• _Selection_
Recall¶

Formula¶

\[ \operatorname{Recall} = \frac{\mathrm{TP}}{\mathrm{TP}+\mathrm{FN}} \]

Parameters¶

\(\mathrm{TP}\): true positives
\(\mathrm{FN}\): false negatives

What it means¶

Of the actual positives, how many are correctly identified.

What it's used for¶

Estimating how many true positives were found.
Tuning thresholds when false negatives are costly.

Key properties¶

Sensitive to false negatives
Trades off with precision via the decision threshold

Common gotchas¶

Undefined if \(\mathrm{TP}+\mathrm{FN}=0\) (no positives in ground truth).
Also called sensitivity or true positive rate.

Example¶

If \(\mathrm{TP}=30\) and \(\mathrm{FN}=5\), \(\mathrm{Recall}=30/(30+5)=0.857\).

How to Compute (Pseudocode)¶

Input: confusion-matrix counts
Output: recall

compute the required numerator/denominator from TP, FP, FN, TN
if denominator == 0:
  return undefined (or use a task-specific convention)
return numerator / denominator

Complexity¶

Time: \(O(1)\) once confusion-matrix counts are available
Space: \(O(1)\)
Assumptions: Binary classification formula shown; computing the confusion matrix itself is typically \(O(n)\)

• _Given instruction 1_
Rewrite only the entries in the stretch from the line containing "How do I perform: Go to the Home icon?" through the line containing "Looking at the screenshot, I should (21, 77).", changing "Toggle" to "Switch" and keeping everything else as it is.

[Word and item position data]
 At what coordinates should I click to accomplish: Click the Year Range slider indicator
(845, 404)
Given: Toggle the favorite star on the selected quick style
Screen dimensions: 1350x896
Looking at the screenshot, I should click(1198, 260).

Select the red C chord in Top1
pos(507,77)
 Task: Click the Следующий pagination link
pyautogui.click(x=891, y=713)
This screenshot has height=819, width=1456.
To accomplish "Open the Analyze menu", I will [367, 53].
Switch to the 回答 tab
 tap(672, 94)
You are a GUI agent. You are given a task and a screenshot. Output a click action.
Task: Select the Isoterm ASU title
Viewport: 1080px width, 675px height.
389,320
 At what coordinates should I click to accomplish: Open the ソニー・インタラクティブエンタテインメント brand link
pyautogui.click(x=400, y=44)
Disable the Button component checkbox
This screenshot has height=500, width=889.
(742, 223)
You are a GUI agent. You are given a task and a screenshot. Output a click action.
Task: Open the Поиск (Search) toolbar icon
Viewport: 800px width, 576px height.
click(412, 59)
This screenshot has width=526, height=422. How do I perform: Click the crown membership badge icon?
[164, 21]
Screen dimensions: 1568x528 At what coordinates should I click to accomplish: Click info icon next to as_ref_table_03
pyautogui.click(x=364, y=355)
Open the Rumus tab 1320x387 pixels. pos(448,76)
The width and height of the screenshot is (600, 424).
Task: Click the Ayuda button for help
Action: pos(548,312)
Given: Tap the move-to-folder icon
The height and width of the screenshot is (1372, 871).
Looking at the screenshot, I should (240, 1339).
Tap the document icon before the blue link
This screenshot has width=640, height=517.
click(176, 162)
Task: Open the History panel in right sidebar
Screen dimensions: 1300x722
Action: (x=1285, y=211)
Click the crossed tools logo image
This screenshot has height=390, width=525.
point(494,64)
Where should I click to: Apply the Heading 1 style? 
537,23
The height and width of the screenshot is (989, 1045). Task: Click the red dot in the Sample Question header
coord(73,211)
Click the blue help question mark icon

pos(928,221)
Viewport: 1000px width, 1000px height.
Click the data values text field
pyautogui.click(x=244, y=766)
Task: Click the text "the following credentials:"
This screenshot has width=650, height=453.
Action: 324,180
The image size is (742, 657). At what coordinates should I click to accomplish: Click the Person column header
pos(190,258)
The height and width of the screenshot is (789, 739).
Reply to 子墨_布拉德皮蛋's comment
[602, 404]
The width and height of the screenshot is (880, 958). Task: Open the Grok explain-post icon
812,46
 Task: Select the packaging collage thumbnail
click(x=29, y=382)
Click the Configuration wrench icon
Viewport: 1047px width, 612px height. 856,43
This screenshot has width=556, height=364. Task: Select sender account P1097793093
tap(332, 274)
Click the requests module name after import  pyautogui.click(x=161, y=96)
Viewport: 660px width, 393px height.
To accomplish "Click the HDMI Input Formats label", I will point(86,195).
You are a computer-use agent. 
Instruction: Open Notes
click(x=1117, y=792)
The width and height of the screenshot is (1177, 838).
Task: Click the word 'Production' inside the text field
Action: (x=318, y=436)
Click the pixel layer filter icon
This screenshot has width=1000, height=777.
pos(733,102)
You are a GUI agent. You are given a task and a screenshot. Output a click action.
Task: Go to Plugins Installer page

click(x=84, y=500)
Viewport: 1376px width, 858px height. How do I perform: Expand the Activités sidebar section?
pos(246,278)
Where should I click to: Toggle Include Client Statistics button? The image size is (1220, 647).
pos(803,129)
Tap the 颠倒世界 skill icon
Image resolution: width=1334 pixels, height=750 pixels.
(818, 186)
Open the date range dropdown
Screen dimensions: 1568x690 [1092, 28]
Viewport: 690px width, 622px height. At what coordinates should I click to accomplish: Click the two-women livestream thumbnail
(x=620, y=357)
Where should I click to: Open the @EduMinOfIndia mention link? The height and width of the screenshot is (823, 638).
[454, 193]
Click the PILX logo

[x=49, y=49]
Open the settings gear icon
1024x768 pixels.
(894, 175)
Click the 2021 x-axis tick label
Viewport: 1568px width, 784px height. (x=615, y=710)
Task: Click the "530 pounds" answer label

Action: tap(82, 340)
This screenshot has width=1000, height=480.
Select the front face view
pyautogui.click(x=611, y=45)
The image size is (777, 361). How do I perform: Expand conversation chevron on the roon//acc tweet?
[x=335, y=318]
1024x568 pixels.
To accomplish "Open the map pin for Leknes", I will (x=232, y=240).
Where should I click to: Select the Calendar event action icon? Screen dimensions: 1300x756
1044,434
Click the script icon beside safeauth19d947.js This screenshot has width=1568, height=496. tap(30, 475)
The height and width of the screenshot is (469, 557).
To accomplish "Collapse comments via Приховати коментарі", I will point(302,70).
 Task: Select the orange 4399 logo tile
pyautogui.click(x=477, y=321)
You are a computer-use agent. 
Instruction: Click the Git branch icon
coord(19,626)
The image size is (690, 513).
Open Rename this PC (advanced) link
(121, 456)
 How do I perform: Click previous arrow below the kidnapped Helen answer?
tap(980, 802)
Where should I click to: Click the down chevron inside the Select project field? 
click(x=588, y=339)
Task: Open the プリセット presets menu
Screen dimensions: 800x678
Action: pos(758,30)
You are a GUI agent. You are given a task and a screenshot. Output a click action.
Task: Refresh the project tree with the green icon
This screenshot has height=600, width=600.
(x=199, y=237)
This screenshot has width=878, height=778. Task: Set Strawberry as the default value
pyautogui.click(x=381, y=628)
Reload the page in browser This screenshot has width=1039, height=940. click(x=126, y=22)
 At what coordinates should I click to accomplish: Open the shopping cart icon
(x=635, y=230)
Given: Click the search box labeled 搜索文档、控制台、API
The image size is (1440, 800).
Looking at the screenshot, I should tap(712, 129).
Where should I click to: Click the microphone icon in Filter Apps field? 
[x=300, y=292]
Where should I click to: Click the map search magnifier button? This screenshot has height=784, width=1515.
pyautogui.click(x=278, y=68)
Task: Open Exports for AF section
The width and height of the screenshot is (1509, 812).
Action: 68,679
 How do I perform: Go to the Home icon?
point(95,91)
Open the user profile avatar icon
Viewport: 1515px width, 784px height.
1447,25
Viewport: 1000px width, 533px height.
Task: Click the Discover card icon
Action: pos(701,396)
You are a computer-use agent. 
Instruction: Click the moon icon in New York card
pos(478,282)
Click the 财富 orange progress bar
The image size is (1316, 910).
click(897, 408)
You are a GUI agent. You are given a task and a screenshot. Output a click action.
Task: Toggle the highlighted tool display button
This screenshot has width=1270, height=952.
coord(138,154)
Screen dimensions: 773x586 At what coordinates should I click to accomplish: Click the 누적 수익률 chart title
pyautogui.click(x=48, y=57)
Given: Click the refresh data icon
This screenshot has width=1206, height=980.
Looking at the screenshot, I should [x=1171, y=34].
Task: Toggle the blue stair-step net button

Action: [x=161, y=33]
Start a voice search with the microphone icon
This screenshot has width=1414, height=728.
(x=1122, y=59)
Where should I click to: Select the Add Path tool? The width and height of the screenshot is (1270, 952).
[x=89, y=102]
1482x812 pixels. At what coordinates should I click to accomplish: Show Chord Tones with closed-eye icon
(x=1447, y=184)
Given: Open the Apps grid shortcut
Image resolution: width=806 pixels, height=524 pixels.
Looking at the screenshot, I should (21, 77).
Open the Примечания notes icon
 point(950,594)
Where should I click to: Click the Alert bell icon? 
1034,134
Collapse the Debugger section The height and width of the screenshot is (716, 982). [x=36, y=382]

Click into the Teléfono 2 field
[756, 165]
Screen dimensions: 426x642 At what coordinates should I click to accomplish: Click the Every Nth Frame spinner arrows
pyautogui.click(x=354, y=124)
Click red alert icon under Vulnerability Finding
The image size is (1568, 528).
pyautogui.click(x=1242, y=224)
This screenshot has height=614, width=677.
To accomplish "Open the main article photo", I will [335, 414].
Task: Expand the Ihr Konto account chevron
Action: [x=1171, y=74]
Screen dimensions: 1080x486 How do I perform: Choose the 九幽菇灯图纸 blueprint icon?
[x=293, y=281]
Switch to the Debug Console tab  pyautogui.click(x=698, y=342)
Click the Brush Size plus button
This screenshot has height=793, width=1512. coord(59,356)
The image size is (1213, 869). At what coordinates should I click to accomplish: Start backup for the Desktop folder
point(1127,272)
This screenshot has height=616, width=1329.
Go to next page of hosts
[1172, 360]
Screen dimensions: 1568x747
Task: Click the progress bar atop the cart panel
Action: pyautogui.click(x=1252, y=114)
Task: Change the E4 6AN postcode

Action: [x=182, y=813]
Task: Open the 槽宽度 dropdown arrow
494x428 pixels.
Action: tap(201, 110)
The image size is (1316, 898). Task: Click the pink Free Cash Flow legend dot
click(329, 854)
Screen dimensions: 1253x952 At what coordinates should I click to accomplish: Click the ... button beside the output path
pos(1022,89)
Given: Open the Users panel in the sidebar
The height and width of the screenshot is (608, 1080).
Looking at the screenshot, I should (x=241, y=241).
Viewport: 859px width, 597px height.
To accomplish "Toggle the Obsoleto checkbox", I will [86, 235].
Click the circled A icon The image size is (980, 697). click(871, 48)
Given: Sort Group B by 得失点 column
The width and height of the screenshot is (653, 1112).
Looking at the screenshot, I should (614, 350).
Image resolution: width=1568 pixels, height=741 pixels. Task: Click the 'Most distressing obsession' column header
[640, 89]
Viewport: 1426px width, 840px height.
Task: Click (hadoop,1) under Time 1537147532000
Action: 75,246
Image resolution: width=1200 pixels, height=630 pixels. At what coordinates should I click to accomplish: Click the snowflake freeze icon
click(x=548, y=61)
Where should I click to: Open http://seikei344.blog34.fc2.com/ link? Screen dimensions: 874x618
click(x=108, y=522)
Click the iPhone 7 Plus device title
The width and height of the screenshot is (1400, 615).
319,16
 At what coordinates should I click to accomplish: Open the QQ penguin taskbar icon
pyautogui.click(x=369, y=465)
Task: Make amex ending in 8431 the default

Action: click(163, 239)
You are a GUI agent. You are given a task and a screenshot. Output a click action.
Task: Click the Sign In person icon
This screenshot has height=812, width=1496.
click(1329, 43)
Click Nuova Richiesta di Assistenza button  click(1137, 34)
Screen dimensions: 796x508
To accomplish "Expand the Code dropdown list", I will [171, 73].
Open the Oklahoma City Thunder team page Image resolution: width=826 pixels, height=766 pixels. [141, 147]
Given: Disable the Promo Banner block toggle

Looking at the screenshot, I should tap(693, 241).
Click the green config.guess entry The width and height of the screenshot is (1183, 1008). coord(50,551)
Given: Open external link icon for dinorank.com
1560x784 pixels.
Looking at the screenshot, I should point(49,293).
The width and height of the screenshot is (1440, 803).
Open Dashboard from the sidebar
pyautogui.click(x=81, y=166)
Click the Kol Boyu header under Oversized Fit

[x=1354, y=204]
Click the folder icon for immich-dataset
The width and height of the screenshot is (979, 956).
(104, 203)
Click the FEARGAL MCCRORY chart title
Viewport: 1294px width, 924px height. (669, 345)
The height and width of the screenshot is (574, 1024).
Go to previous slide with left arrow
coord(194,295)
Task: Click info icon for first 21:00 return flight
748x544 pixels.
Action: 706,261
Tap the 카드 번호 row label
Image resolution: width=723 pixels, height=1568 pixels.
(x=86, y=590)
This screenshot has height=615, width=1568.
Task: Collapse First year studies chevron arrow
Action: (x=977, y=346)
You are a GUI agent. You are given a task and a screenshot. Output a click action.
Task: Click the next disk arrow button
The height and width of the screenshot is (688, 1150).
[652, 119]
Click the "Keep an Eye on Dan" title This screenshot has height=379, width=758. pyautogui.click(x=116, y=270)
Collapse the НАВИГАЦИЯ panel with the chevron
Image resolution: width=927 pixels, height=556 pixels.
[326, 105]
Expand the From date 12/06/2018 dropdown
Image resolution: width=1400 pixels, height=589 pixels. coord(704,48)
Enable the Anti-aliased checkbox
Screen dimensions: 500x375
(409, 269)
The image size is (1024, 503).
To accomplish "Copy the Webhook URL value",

• _Given instruction 2_
Reproduce the stretch of the recall page from "compute the required" through "is typically \(O(n)\)" word for word.

• _Full answer 1_
 How do I perform: Go to the Home icon?
point(95,91)
Open the user profile avatar icon
Viewport: 1515px width, 784px height.
1447,25
Viewport: 1000px width, 533px height.
Task: Click the Discover card icon
Action: pos(701,396)
You are a computer-use agent. 
Instruction: Click the moon icon in New York card
pos(478,282)
Click the 财富 orange progress bar
The image size is (1316, 910).
click(897, 408)
You are a GUI agent. You are given a task and a screenshot. Output a click action.
Task: Switch the highlighted tool display button
This screenshot has width=1270, height=952.
coord(138,154)
Screen dimensions: 773x586 At what coordinates should I click to accomplish: Click the 누적 수익률 chart title
pyautogui.click(x=48, y=57)
Given: Click the refresh data icon
This screenshot has width=1206, height=980.
Looking at the screenshot, I should [x=1171, y=34].
Task: Switch the blue stair-step net button

Action: [x=161, y=33]
Start a voice search with the microphone icon
This screenshot has width=1414, height=728.
(x=1122, y=59)
Where should I click to: Select the Add Path tool? The width and height of the screenshot is (1270, 952).
[x=89, y=102]
1482x812 pixels. At what coordinates should I click to accomplish: Show Chord Tones with closed-eye icon
(x=1447, y=184)
Given: Open the Apps grid shortcut
Image resolution: width=806 pixels, height=524 pixels.
Looking at the screenshot, I should (21, 77).

• _Full answer 2_
compute the required numerator/denominator from TP, FP, FN, TN
if denominator == 0:
  return undefined (or use a task-specific convention)
return numerator / denominator

Complexity¶

Time: \(O(1)\) once confusion-matrix counts are available
Space: \(O(1)\)
Assumptions: Binary classification formula shown; computing the confusion matrix itself is typically \(O(n)\)